* [WHAT TO DO] Every record below is to be reproduced exactly.

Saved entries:

- - - -

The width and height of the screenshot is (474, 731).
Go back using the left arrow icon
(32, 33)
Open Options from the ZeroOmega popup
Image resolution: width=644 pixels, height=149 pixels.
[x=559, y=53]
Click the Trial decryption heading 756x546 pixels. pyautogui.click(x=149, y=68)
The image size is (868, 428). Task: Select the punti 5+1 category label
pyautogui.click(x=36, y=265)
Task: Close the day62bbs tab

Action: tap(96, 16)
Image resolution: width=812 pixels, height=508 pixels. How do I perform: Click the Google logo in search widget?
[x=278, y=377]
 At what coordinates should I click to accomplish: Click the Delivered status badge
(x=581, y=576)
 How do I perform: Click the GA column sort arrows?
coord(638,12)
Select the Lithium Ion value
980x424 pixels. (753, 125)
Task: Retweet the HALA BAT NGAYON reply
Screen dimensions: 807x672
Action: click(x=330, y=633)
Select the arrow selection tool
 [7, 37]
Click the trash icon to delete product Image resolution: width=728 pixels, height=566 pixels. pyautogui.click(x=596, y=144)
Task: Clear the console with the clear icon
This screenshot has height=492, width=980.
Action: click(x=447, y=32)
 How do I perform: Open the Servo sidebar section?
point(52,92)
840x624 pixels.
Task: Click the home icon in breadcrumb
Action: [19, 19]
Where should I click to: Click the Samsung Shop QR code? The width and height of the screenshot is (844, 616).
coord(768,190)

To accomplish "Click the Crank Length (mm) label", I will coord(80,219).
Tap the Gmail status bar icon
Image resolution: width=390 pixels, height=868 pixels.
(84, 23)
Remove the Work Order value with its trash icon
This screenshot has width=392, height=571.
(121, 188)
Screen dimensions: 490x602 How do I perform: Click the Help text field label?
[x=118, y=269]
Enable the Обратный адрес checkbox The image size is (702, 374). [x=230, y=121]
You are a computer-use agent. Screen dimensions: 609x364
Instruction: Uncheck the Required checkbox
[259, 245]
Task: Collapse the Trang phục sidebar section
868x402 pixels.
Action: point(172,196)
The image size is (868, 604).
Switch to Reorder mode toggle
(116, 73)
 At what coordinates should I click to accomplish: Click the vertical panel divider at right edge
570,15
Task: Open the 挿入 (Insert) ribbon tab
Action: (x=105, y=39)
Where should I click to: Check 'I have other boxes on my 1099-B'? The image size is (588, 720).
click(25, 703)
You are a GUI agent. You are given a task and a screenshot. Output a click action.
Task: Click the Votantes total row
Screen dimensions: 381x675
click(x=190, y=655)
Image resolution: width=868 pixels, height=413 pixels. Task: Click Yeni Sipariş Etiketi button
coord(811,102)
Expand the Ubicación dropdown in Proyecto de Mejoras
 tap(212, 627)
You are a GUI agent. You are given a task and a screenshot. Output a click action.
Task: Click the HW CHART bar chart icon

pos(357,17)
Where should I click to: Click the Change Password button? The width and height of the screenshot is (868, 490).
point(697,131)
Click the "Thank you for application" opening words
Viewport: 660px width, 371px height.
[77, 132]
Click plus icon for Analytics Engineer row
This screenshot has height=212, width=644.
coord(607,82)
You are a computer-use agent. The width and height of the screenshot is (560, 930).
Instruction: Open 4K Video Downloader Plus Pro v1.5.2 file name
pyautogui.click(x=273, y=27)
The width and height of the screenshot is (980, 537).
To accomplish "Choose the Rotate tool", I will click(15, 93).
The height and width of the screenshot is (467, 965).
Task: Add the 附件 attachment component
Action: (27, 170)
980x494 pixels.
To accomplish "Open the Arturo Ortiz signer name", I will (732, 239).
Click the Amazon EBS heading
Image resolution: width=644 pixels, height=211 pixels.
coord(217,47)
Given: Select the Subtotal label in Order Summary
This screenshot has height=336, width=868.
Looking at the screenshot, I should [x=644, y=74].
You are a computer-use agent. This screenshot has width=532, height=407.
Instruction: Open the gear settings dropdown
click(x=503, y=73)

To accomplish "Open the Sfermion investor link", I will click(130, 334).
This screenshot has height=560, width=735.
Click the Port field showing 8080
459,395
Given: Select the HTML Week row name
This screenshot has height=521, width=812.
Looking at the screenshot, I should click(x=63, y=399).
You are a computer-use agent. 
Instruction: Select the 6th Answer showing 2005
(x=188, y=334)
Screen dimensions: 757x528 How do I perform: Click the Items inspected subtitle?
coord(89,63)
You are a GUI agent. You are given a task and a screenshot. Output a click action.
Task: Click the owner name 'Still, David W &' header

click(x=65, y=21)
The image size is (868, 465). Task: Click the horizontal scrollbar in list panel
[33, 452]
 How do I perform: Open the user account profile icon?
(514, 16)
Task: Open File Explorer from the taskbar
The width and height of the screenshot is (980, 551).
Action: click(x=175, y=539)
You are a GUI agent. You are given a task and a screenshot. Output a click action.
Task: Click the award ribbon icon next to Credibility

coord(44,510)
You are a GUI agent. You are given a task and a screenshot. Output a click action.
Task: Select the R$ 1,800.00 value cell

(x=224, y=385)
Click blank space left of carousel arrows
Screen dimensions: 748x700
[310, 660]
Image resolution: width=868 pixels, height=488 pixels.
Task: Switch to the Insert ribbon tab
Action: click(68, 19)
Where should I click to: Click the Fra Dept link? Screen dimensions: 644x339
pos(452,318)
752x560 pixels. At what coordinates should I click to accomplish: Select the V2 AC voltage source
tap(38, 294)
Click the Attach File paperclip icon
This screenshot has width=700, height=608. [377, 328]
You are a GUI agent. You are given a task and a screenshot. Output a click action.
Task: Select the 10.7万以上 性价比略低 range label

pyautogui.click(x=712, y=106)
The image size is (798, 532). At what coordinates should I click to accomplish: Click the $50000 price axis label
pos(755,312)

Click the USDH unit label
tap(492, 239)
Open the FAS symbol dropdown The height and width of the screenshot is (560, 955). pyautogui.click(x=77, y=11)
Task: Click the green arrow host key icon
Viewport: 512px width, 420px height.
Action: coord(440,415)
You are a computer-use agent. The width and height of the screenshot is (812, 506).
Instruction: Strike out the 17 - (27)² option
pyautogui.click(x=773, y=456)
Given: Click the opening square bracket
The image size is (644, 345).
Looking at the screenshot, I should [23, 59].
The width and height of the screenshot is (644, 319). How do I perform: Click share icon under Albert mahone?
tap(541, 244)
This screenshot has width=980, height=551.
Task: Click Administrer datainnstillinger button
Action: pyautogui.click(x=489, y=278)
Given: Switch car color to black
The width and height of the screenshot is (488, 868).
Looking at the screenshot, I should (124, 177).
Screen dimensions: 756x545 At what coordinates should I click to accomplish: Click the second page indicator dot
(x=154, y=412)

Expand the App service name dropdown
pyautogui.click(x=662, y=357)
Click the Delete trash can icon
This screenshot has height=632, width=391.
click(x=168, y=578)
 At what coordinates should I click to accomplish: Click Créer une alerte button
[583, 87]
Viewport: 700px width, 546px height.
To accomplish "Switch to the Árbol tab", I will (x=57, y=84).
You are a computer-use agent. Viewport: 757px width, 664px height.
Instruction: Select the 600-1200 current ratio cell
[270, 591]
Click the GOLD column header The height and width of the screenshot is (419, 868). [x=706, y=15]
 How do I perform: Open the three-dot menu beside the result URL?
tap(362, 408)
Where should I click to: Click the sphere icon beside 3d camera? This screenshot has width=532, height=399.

- - - -

* [EXERCISE OUTPUT]
The width and height of the screenshot is (474, 731).
Go back using the left arrow icon
(32, 33)
Open Options from the ZeroOmega popup
Image resolution: width=644 pixels, height=149 pixels.
[x=559, y=53]
Click the Trial decryption heading 756x546 pixels. pyautogui.click(x=149, y=68)
The image size is (868, 428). Task: Select the punti 5+1 category label
pyautogui.click(x=36, y=265)
Task: Close the day62bbs tab

Action: tap(96, 16)
Image resolution: width=812 pixels, height=508 pixels. How do I perform: Click the Google logo in search widget?
[x=278, y=377]
 At what coordinates should I click to accomplish: Click the Delivered status badge
(x=581, y=576)
 How do I perform: Click the GA column sort arrows?
coord(638,12)
Select the Lithium Ion value
980x424 pixels. (753, 125)
Task: Retweet the HALA BAT NGAYON reply
Screen dimensions: 807x672
Action: click(x=330, y=633)
Select the arrow selection tool
 [7, 37]
Click the trash icon to delete product Image resolution: width=728 pixels, height=566 pixels. pyautogui.click(x=596, y=144)
Task: Clear the console with the clear icon
This screenshot has height=492, width=980.
Action: click(x=447, y=32)
 How do I perform: Open the Servo sidebar section?
point(52,92)
840x624 pixels.
Task: Click the home icon in breadcrumb
Action: [19, 19]
Where should I click to: Click the Samsung Shop QR code? The width and height of the screenshot is (844, 616).
coord(768,190)

To accomplish "Click the Crank Length (mm) label", I will coord(80,219).
Tap the Gmail status bar icon
Image resolution: width=390 pixels, height=868 pixels.
(84, 23)
Remove the Work Order value with its trash icon
This screenshot has width=392, height=571.
(121, 188)
Screen dimensions: 490x602 How do I perform: Click the Help text field label?
[x=118, y=269]
Enable the Обратный адрес checkbox The image size is (702, 374). [x=230, y=121]
You are a computer-use agent. Screen dimensions: 609x364
Instruction: Uncheck the Required checkbox
[259, 245]
Task: Collapse the Trang phục sidebar section
868x402 pixels.
Action: point(172,196)
The image size is (868, 604).
Switch to Reorder mode toggle
(116, 73)
 At what coordinates should I click to accomplish: Click the vertical panel divider at right edge
570,15
Task: Open the 挿入 (Insert) ribbon tab
Action: (x=105, y=39)
Where should I click to: Check 'I have other boxes on my 1099-B'? The image size is (588, 720).
click(25, 703)
You are a GUI agent. You are given a task and a screenshot. Output a click action.
Task: Click the Votantes total row
Screen dimensions: 381x675
click(x=190, y=655)
Image resolution: width=868 pixels, height=413 pixels. Task: Click Yeni Sipariş Etiketi button
coord(811,102)
Expand the Ubicación dropdown in Proyecto de Mejoras
 tap(212, 627)
You are a GUI agent. You are given a task and a screenshot. Output a click action.
Task: Click the HW CHART bar chart icon

pos(357,17)
Where should I click to: Click the Change Password button? The width and height of the screenshot is (868, 490).
point(697,131)
Click the "Thank you for application" opening words
Viewport: 660px width, 371px height.
[77, 132]
Click plus icon for Analytics Engineer row
This screenshot has height=212, width=644.
coord(607,82)
You are a computer-use agent. The width and height of the screenshot is (560, 930).
Instruction: Open 4K Video Downloader Plus Pro v1.5.2 file name
pyautogui.click(x=273, y=27)
The width and height of the screenshot is (980, 537).
To accomplish "Choose the Rotate tool", I will click(15, 93).
The height and width of the screenshot is (467, 965).
Task: Add the 附件 attachment component
Action: (27, 170)
980x494 pixels.
To accomplish "Open the Arturo Ortiz signer name", I will (732, 239).
Click the Amazon EBS heading
Image resolution: width=644 pixels, height=211 pixels.
coord(217,47)
Given: Select the Subtotal label in Order Summary
This screenshot has height=336, width=868.
Looking at the screenshot, I should [x=644, y=74].
You are a computer-use agent. This screenshot has width=532, height=407.
Instruction: Open the gear settings dropdown
click(x=503, y=73)

To accomplish "Open the Sfermion investor link", I will click(130, 334).
This screenshot has height=560, width=735.
Click the Port field showing 8080
459,395
Given: Select the HTML Week row name
This screenshot has height=521, width=812.
Looking at the screenshot, I should click(x=63, y=399).
You are a computer-use agent. 
Instruction: Select the 6th Answer showing 2005
(x=188, y=334)
Screen dimensions: 757x528 How do I perform: Click the Items inspected subtitle?
coord(89,63)
You are a GUI agent. You are given a task and a screenshot. Output a click action.
Task: Click the owner name 'Still, David W &' header

click(x=65, y=21)
The image size is (868, 465). Task: Click the horizontal scrollbar in list panel
[33, 452]
 How do I perform: Open the user account profile icon?
(514, 16)
Task: Open File Explorer from the taskbar
The width and height of the screenshot is (980, 551).
Action: click(x=175, y=539)
You are a GUI agent. You are given a task and a screenshot. Output a click action.
Task: Click the award ribbon icon next to Credibility

coord(44,510)
You are a GUI agent. You are given a task and a screenshot. Output a click action.
Task: Select the R$ 1,800.00 value cell

(x=224, y=385)
Click blank space left of carousel arrows
Screen dimensions: 748x700
[310, 660]
Image resolution: width=868 pixels, height=488 pixels.
Task: Switch to the Insert ribbon tab
Action: click(68, 19)
Where should I click to: Click the Fra Dept link? Screen dimensions: 644x339
pos(452,318)
752x560 pixels. At what coordinates should I click to accomplish: Select the V2 AC voltage source
tap(38, 294)
Click the Attach File paperclip icon
This screenshot has width=700, height=608. [377, 328]
You are a GUI agent. You are given a task and a screenshot. Output a click action.
Task: Select the 10.7万以上 性价比略低 range label

pyautogui.click(x=712, y=106)
The image size is (798, 532). At what coordinates should I click to accomplish: Click the $50000 price axis label
pos(755,312)

Click the USDH unit label
tap(492, 239)
Open the FAS symbol dropdown The height and width of the screenshot is (560, 955). pyautogui.click(x=77, y=11)
Task: Click the green arrow host key icon
Viewport: 512px width, 420px height.
Action: coord(440,415)
You are a computer-use agent. The width and height of the screenshot is (812, 506).
Instruction: Strike out the 17 - (27)² option
pyautogui.click(x=773, y=456)
Given: Click the opening square bracket
The image size is (644, 345).
Looking at the screenshot, I should [23, 59].
The width and height of the screenshot is (644, 319). How do I perform: Click share icon under Albert mahone?
tap(541, 244)
This screenshot has width=980, height=551.
Task: Click Administrer datainnstillinger button
Action: pyautogui.click(x=489, y=278)
Given: Switch car color to black
The width and height of the screenshot is (488, 868).
Looking at the screenshot, I should (124, 177).
Screen dimensions: 756x545 At what coordinates should I click to accomplish: Click the second page indicator dot
(x=154, y=412)

Expand the App service name dropdown
pyautogui.click(x=662, y=357)
Click the Delete trash can icon
This screenshot has height=632, width=391.
click(x=168, y=578)
 At what coordinates should I click to accomplish: Click Créer une alerte button
[583, 87]
Viewport: 700px width, 546px height.
To accomplish "Switch to the Árbol tab", I will (x=57, y=84).
You are a computer-use agent. Viewport: 757px width, 664px height.
Instruction: Select the 600-1200 current ratio cell
[270, 591]
Click the GOLD column header The height and width of the screenshot is (419, 868). [x=706, y=15]
 How do I perform: Open the three-dot menu beside the result URL?
tap(362, 408)
Where should I click to: Click the sphere icon beside 3d camera? This screenshot has width=532, height=399.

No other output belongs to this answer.